▶ **Source passage**:
>> START
Afterward, Li sued TGS-NOPEC. Li alleged that TGS-NOPEC discriminated
against her because she is a woman, including by advancing and paying her less than
comparable male coworkers. Li additionally asserted that TGS-NOPEC retaliated
against her by terminating her employment after she complained about the
company’s discrimination. She brought claims under Texas statutory law (not
federal law). See TEX. LAB. CODE §§ 21.051, 21.055 (“[E]mployer commits an
unlawful employment practice if because of . . . sex . . . the employer . . . discharges”
employee or retaliates against employee for filing complaint).
The parties tried the suit to a jury over the course of five days. The jury heard
from four witnesses. These included Li and three TGS-NOPEC employees: Li’s
direct supervisor, Sampath Gajawada; Gajawada’s supervisor, Bin Wang; and a
member of the company’s Human Resources department, Heather Barker. In
addition, the parties introduced approximately 900 pages of documents as exhibits.
Li’s theory of the case was that she received less favorable treatment than
male coworkers, complained about it, and was eventually terminated in retaliation.
3 TGS-NOPEC denied either discriminating or retaliating against Li. It attributed her
termination to poor job performance.
At issue here, before the case was submitted to the jury, Li asked the trial court
to include two permissive-pretext instructions in the jury charge.
First, as part of the jury question inquiring whether Li’s sex (female) was a
motivating factor in TGS-NOPEC’s decision to terminate her employment, Li
requested that the trial court include the following instruction:
If you do not believe the reason TGS has given for discharging Li Li, you may, but are not required to, infer that TGS was motivated by Li Li’s sex (gender: female).
Second, as part of the jury question inquiring whether TGS-NOPEC
terminated Li’s employment because she complained about sex discrimination, Li
requested that the trial court include the following instruction:
If you do not believe the reason TGS has given for its decision to discharge Li Li, you may, but are not required to, infer that TGS would not have discharged Li Li but for discrimination complaints.
Without stating its reasons, the trial court refused the instructions.
>> END
▶ **Given request 1**:
Reproduce everything in the lawsuit passage from "First, as part" down to "sex (gender: female).".
▶ **Given request 2**:
In the lawsuit passage, to what did TGS-NOPEC attribute Li's termination?
▶ **Given request 3**:
Extend the lawsuit passage past its final sentence.
The data after the lawsuit passage is separate material.

▶ **Data extract**:
>> START
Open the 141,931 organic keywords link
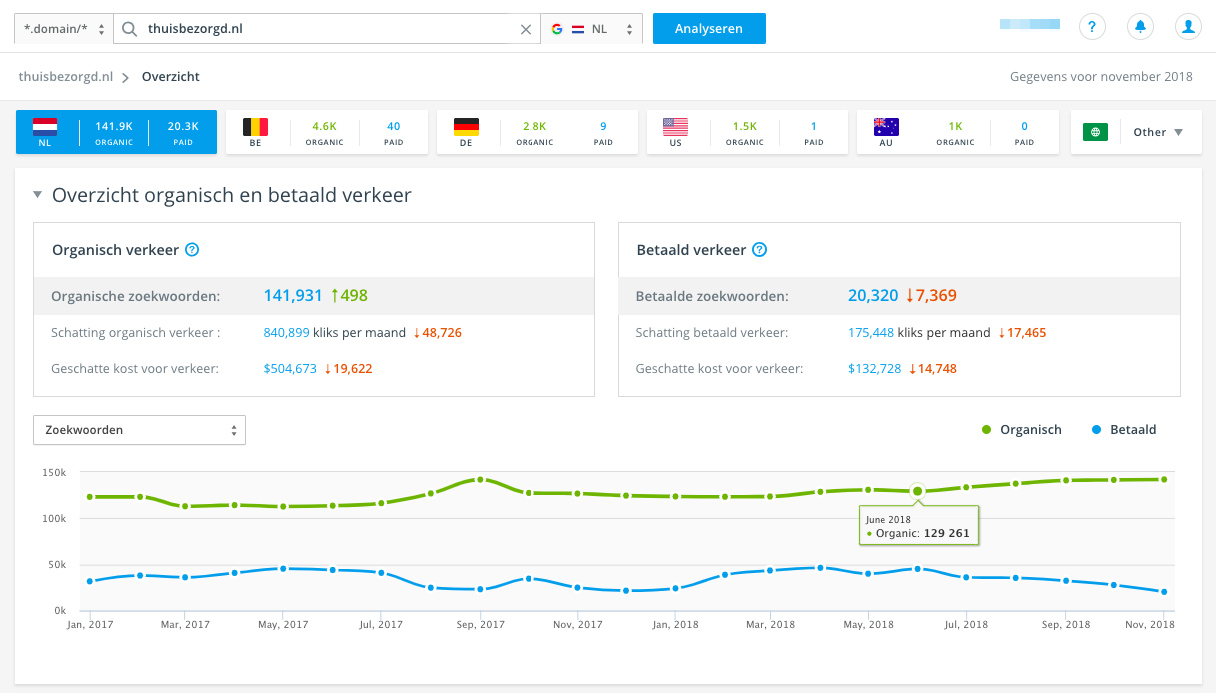The image size is (1218, 696). click(293, 296)
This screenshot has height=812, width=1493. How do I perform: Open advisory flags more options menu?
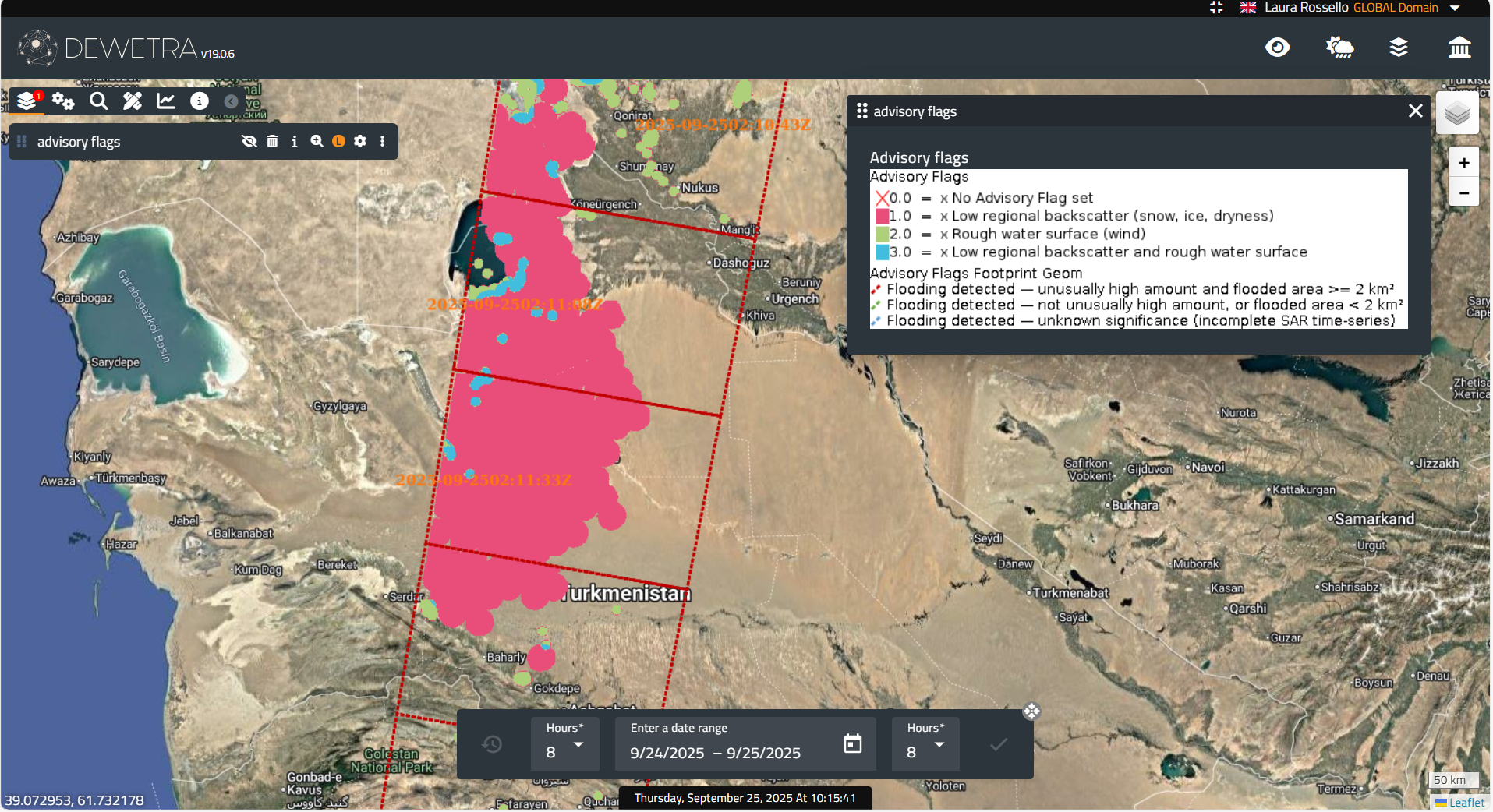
>> END
▶ **Expected output 1**:
First, as part of the jury question inquiring whether Li’s sex (female) was a
motivating factor in TGS-NOPEC’s decision to terminate her employment, Li
requested that the trial court include the following instruction:
If you do not believe the reason TGS has given for discharging Li Li, you may, but are not required to, infer that TGS was motivated by Li Li’s sex (gender: female).

▶ **Expected output 2**:
Poor job performance.

▶ **Expected output 3**:
The jury returned a defense verdict. It found that Li’s sex was not a motivating
factor in the company’s decision to terminate her employment. It also found that
TGS-NOPEC did not fire Li because she complained of sex discrimination.
4 Based on the verdict, the trial court rendered a take-nothing judgment.1 Li now
appeals.
DISCUSSION
I. We reject Li’s jury instruction argument: Her requested instructions were not reasonably necessary to enable the jury to render a proper verdict.
A. A trial court has considerable discretion in whether to submit proposed jury instructions.
“A trial court has broad discretion in constructing the charge, so long as it is
legally correct.” Emerson Elec. Co. v. Johnson, 627 S.W.3d 197, 208 (Tex. 2021);
see also Gunn v. McCoy, 554 S.W.3d 645, 675 (Tex. 2018). Similarly, a “trial court
has considerable discretion in determining which jury instructions are necessary and
proper in a particular case.” Johnson, 574 S.W.3d at 10.
An instruction is proper if it assists the jury, accurately states the law, and
finds support in the pleadings and evidence. Gunn, 554 S.W.3d at 676. But a
requested instruction does not become mandatory (and its refusal is not grounds for
reversal) merely because it is proper. Id. (“[T]he decision to refuse a requested
instruction remains within the trial court’s discretion, and a determination that a
requested instruction was proper does not render it mandatory.”). A jury also should
not be burdened with surplus instructions, even those that accurately state the law.
1 Li moved for judgment notwithstanding the verdict and for a new trial. The trial court denied both of Li’s motions.
5 Arocha v. State Farm Mut. Auto. Ins. Co., 203 S.W.3d 443, 445 (Tex. App.—
Houston [14th Dist.] 2006, no pet.).
We reverse based on asserted charge error only when the error (if there is
error) “probably caused the rendition of an improper judgment or prevented the
petitioner from properly presenting the case to the appellate courts.” Gunn, 554
S.W.3d at 675.
In a civil case like this one, Texas’s test is clear: “[W]hen a trial court refuses
to submit a requested instruction that is otherwise proper, the question on appeal is
whether the request was reasonably necessary to enable the jury to render a proper
verdict.” Emerson, 627 S.W.3d at 209 (quoting Gunn, 554 S.W.3d at 675); see also
Johnson, 574 S.W.3d at 10 (“When a trial court refuses to submit a requested
instruction, the question on appeal is whether the request was reasonably necessary
to enable the jury to render a proper verdict.” (citing TEX. R. CIV. P. 277 & 278));
Collie v. IBEX Staffing Sols., Inc., No. 04-14-00269-CV, 2015 WL 1094825, at *1–
4 (Tex. App.—San Antonio Mar. 11, 2015, no pet.) (similar).
B. We assume without deciding that the proposed instructions here were proper.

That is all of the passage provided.